The input section start
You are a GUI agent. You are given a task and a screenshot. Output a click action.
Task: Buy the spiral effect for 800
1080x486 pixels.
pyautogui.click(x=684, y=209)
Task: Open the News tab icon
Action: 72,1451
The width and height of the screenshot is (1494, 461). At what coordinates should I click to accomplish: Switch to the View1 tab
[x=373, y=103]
The input section end
Exercise requirements: Retype the entries in full. Keep every line identical.

Solution to the problem:
You are a GUI agent. You are given a task and a screenshot. Output a click action.
Task: Buy the spiral effect for 800
1080x486 pixels.
pyautogui.click(x=684, y=209)
Task: Open the News tab icon
Action: 72,1451
The width and height of the screenshot is (1494, 461). At what coordinates should I click to accomplish: Switch to the View1 tab
[x=373, y=103]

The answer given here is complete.